“Edi bese!”

Düzenlenen başarılı operasyonlar sonucu bitme noktasına gelen örgüt, tıpkı kuruluş yıllarında olduğu gibi, eleman temini için 14-18 yaş aralığındaki çocuklara yönelse de, sene başından bu yana 150’ye yakın örgüt üyesi, devletin şefkatli kollarına sığınmış durumda. Bunda en büyük etken, Diyarbakır Annelerinin, terör örgütünün lânetli pençesine düşen evlâtlarını kurtarmak için verdiği onurlu mücadele olsa gerek.

GEÇEN hafta başkent Ankara’da önemli bir açılış vardı. Açılışı önemli kılan, Türkiye’nin ilk, Avrupa ve Orta Doğu’nun tek entegre güneş paneli tesisi olma özelliğini taşıması, millîlik oranı ve yatırım tutarının yanı sıra, açılışı gerçekleştiren Cumhurbaşkanı Erdoğan’ın, “Cuma günü tüm milletimize bir müjde vereceğiz. Biz de bu müjdenin hayâlleri, rüyası içindeyiz.

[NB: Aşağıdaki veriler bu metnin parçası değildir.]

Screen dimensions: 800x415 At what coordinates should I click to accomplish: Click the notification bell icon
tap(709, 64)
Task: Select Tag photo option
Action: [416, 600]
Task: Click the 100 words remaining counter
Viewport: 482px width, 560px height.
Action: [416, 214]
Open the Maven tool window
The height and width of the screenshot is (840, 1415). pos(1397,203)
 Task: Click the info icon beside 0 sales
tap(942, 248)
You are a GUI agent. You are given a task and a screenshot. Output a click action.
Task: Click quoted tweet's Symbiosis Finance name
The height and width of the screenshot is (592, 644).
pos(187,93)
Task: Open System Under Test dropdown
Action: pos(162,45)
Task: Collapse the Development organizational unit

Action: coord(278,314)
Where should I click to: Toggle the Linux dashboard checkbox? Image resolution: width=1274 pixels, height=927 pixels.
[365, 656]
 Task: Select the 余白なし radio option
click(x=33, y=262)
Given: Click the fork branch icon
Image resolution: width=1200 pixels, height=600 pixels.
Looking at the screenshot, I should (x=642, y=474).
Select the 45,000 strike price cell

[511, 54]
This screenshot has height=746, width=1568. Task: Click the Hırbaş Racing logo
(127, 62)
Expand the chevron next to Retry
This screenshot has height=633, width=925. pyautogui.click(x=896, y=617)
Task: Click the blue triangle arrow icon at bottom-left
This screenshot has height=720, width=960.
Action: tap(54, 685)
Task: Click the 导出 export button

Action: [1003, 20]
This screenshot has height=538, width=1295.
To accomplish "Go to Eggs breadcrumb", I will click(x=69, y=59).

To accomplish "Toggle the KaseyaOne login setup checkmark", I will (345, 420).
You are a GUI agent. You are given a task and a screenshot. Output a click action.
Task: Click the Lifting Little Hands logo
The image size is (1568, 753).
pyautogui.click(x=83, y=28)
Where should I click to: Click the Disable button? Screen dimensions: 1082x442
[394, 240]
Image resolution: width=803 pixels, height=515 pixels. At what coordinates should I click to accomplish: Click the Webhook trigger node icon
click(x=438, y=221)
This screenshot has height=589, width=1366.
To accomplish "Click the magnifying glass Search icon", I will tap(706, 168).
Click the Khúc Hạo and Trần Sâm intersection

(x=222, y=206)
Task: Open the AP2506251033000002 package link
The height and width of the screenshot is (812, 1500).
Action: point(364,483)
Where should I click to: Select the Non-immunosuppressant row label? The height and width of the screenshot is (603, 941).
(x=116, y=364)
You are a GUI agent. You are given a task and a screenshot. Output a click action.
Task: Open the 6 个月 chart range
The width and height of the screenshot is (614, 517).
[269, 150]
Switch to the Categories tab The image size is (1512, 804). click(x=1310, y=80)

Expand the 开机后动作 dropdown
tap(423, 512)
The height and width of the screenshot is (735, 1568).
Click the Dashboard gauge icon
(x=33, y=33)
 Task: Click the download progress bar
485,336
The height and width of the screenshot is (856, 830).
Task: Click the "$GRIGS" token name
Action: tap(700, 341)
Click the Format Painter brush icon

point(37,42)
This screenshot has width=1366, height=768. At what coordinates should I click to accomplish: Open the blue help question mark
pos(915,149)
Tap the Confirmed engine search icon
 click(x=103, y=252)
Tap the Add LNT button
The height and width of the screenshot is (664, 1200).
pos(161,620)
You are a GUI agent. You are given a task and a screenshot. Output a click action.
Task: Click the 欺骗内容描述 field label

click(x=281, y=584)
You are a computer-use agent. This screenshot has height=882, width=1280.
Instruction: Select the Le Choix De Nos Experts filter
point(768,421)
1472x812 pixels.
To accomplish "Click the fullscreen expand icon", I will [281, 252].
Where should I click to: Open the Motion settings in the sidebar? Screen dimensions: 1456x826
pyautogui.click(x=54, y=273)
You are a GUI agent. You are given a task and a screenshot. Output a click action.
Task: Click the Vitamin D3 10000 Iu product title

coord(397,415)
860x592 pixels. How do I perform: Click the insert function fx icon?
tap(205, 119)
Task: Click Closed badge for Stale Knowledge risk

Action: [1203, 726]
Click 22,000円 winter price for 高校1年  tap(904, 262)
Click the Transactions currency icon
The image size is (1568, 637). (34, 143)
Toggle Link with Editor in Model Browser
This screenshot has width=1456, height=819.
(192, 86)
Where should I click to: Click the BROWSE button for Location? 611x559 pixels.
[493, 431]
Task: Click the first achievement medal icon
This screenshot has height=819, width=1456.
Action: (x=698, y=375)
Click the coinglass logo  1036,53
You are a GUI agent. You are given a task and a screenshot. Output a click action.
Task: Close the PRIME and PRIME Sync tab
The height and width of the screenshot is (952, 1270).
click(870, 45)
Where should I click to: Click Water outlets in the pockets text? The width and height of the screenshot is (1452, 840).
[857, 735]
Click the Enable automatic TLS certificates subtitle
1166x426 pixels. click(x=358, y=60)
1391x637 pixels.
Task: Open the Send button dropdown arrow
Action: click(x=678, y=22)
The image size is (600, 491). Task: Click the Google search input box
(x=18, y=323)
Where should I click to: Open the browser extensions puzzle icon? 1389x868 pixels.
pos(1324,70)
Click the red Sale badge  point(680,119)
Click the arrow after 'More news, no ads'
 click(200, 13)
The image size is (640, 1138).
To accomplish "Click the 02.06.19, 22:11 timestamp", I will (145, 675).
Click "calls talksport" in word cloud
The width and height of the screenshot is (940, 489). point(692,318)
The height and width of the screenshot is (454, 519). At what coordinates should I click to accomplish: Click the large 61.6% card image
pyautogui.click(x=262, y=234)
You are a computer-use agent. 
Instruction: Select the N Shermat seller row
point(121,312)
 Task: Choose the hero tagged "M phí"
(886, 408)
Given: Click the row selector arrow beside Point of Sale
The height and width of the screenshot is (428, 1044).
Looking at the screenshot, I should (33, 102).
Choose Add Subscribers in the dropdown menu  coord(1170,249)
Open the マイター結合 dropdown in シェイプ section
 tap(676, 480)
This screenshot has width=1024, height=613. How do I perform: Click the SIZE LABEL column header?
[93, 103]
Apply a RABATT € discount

Cuma günü inşallah bu müjdeyi tüm milletimize vermek sûretiyle Türkiye’de yeni bir dönemin açılacağına da şimdiden inanıyorum” şeklinde yaptığı konuşmaydı.

Kalyon Güneş Teknolojileri Fabrikası’nın açılış törenindeki konuşmayla birlikte kamuoyu, 21 Ağustos 2020 tarihinde Cumhurbaşkanı Recep Tayyip Erdoğan tarafından bizzat açıklanacak müjdeye kilitlendi ve tahminler yapılmaya başlandı.

Bu tahminler arasında yok yoktu…

Hâliyle biz de bu furyaya dâhil olduk ve bir liste oluşturduk. Ancak tılsımı Perinçek büyük ölçüde bozmuştu!

Bozmuştu, zira müjdenin ifşasına yönelik bu açıklama sonrası, listemde yer alan sayısızdı. Ama -lüzumlu ve öncelikli- konu başlıklarım arasında “PKK’nın bitirilmesine” yönelik beklentim vardı. Bu beklenti “şimdilik” boşa çıktı ve Karadeniz’de tarihin en büyük doğalgaz rezervinin bulunduğu müjdelendi…

Açıkçası büyük bir keyifle izledim; üstelik Erdoğan’ın resmî Instagram hesabı üzerinden gerçekleştirdiği canlı yayına “ilk” bağlantıyı gerçekleştiren kişi olma bahtiyarlığına erişerek…

Bir ülkenin kaderini etkileyen tarihî açıklamaya şâhitlik etmek, her Türk vatandaşı için büyük bir gurur ve ayrıcalıktı. Bu gururu ve ayrıcalığı yaşatan Rabbimize hamdolsun, katkısı olanlara şükranlarımızı sunuyoruz.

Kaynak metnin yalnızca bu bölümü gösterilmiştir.